Rousseau drives me into schizophrenic madness. At first, his ideals of education and childhood are insane, unthinkable. Upon reflection, they are ideals and worthy of examination. But still, these abstract notions of nature and the assumptions grounding what is considered natural make me quite nervous. It seems to me that nature can be constituted as just about whatever someone says it is. The way this distinction of nature and natural then gets imported into everyday use is dangerous. From the depressive to the manic: Who can argue against a childhood whose nature is happiness? Connecting to my own experiences as a learner and as a teacher I know the power of self-discovery, the enormous influence of the learned-as-necessity.

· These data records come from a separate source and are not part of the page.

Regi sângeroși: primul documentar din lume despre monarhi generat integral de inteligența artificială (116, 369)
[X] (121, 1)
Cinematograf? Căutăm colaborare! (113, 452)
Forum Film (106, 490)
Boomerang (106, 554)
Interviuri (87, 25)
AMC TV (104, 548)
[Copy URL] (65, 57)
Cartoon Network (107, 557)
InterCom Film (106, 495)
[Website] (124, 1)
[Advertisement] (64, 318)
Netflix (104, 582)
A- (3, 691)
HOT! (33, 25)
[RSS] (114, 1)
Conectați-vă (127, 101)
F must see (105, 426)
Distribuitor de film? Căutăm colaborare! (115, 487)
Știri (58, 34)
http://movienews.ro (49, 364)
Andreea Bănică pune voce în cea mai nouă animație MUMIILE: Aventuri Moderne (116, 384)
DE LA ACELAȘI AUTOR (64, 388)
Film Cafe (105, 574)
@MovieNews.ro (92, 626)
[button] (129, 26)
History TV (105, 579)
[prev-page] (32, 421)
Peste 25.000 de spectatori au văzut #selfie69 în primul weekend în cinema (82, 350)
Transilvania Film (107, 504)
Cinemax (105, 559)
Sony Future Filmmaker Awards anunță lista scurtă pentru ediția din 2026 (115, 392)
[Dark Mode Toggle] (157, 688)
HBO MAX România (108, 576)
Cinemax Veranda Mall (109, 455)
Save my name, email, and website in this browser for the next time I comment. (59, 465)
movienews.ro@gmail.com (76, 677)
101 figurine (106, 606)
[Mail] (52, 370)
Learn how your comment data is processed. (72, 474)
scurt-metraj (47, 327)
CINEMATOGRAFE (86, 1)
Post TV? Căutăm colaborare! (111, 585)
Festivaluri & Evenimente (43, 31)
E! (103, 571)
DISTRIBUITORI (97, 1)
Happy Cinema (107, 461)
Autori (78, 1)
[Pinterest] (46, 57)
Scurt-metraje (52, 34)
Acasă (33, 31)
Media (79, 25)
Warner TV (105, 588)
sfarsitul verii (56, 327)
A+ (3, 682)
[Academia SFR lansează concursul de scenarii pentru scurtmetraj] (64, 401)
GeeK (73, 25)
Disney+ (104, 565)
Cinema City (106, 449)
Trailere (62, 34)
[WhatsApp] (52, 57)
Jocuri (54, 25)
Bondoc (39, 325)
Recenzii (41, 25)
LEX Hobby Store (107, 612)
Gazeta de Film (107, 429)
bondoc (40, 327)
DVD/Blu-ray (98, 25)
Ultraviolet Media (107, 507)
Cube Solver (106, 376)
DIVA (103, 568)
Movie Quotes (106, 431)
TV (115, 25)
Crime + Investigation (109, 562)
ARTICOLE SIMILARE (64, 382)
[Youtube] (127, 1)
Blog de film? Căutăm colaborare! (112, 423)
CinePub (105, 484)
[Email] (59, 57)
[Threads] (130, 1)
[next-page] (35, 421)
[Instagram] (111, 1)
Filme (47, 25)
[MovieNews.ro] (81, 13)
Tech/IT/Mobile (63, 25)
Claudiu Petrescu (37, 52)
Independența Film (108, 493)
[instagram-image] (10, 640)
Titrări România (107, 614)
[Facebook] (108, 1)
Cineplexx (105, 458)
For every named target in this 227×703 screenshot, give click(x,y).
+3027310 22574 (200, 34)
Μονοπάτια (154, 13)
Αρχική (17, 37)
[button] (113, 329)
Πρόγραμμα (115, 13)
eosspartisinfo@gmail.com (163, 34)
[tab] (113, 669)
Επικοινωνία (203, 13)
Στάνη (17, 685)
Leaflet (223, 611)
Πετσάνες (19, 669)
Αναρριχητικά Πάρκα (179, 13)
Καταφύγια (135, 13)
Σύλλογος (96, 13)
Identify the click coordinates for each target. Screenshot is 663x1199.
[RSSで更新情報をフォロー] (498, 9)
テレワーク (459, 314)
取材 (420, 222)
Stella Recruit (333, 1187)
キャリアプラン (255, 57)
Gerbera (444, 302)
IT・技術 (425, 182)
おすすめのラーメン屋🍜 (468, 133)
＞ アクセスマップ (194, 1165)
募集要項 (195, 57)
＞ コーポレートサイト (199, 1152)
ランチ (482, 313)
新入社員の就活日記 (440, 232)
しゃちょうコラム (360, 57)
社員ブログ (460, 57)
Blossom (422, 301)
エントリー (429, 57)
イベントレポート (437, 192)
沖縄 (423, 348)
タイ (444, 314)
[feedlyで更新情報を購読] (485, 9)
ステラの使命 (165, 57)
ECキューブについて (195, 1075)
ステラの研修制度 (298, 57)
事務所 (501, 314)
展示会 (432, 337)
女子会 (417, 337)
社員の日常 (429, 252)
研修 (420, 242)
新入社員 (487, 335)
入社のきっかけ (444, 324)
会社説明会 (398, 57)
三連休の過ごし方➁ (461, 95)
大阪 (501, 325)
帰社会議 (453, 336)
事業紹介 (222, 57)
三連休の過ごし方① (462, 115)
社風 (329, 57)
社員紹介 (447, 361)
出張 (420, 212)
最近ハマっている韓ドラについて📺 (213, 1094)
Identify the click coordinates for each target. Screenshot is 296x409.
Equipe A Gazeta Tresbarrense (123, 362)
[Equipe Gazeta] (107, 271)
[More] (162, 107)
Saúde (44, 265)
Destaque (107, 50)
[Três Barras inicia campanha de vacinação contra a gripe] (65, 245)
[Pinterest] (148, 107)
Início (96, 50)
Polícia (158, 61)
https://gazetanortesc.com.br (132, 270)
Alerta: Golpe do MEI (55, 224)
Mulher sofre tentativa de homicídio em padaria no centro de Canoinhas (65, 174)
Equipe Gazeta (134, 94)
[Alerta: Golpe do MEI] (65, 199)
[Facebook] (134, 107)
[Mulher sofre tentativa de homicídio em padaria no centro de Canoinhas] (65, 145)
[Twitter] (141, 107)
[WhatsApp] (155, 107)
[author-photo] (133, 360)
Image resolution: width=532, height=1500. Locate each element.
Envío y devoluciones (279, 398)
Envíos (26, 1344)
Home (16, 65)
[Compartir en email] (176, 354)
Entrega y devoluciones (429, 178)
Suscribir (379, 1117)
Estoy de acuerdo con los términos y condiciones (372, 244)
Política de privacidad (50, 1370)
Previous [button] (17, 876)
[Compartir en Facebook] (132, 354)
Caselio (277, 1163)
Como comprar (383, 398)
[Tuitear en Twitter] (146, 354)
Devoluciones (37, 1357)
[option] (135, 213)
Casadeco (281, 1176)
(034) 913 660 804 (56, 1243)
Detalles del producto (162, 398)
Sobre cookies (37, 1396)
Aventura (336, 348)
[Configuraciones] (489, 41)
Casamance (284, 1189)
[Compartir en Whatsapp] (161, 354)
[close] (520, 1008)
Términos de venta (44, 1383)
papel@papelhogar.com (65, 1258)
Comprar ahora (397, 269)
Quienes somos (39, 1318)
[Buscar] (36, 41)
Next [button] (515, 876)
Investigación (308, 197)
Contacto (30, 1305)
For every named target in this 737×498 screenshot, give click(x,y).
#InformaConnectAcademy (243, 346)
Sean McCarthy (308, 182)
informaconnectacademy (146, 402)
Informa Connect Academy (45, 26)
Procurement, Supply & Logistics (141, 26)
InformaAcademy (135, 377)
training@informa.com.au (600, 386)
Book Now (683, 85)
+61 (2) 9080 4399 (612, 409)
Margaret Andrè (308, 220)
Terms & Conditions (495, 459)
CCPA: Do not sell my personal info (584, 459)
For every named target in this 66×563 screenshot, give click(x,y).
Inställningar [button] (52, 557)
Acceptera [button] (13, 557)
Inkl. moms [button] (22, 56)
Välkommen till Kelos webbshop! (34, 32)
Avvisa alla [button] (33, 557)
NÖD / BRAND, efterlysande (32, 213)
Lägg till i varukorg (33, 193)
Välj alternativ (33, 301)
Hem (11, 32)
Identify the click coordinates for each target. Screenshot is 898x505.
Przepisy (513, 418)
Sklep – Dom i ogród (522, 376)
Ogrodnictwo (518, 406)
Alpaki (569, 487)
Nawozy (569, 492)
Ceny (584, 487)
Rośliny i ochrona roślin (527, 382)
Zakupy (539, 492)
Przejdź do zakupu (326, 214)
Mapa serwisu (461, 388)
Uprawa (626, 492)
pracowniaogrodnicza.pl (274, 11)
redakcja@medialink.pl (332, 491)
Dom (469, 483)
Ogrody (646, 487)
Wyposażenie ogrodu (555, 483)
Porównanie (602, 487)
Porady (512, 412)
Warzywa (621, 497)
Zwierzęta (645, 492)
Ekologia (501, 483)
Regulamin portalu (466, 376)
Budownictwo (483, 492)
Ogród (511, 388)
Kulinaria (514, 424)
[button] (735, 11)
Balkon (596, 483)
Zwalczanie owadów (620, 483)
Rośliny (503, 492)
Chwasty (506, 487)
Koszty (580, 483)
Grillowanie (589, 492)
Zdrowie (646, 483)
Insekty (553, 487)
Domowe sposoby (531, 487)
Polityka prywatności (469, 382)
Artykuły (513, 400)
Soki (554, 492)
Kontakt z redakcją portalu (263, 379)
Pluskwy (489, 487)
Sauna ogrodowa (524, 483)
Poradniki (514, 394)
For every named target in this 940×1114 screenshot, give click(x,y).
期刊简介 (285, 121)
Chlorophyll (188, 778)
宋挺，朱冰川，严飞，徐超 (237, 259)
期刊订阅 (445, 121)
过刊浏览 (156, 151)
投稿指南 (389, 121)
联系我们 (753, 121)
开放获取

Rousseau’s ruminations and prescriptions of the bodily senses in Book II are eerily prominent in current dialogues concerning embodiment. Depressive. How can we withhold reading? Reason? Could this even accomplished? Can I, as a literate semi-adult who was a literate four-year-old wrap my mind around what it might mean for a child to not read until 10 or 11 or 12? Manic. To be free to learn what is of most use at present, to walk daily through my (unbeknownst to me) lessons, to experience natural consequences. Depressive. Can we engage children in this trickery until the age of 12? Surely Rousseau’s comments on lying can be applied to the many dramatic lessons used to teach Emile (in quite a roundabout way) this thing or that custom - that which is natural. Individualism and country life. Nature and gender. Self-guided and no habit. Natural ignorance. Desire and any method will work. Nature.